Work instructions
Gather the lines below that include the string "персональных", copying each in full.

Collected data
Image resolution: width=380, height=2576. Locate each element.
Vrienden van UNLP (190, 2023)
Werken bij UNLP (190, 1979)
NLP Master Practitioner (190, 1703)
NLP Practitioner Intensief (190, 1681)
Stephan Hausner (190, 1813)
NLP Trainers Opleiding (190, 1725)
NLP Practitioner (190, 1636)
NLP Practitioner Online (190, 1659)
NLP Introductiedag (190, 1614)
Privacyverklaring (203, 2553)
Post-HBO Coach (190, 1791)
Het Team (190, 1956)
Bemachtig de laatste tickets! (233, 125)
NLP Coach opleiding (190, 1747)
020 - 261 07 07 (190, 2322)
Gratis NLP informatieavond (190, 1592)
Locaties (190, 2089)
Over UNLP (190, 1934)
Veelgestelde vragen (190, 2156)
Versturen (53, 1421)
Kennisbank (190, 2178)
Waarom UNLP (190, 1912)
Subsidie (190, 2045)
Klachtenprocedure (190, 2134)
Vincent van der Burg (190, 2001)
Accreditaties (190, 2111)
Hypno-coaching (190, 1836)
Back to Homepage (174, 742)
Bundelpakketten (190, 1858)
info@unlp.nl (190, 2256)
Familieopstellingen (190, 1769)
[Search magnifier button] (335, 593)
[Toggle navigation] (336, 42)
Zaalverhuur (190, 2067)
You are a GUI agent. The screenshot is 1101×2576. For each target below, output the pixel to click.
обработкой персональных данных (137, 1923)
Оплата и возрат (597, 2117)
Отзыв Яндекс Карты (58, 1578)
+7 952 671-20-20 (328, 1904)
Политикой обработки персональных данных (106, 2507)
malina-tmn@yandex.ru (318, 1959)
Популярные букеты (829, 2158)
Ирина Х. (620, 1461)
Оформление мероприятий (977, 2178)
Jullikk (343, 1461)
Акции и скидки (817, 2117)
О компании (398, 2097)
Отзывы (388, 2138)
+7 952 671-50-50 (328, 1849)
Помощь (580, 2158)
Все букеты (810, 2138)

Answer below
обработкой персональных данных (137, 1923)
Политикой обработки персональных данных (106, 2507)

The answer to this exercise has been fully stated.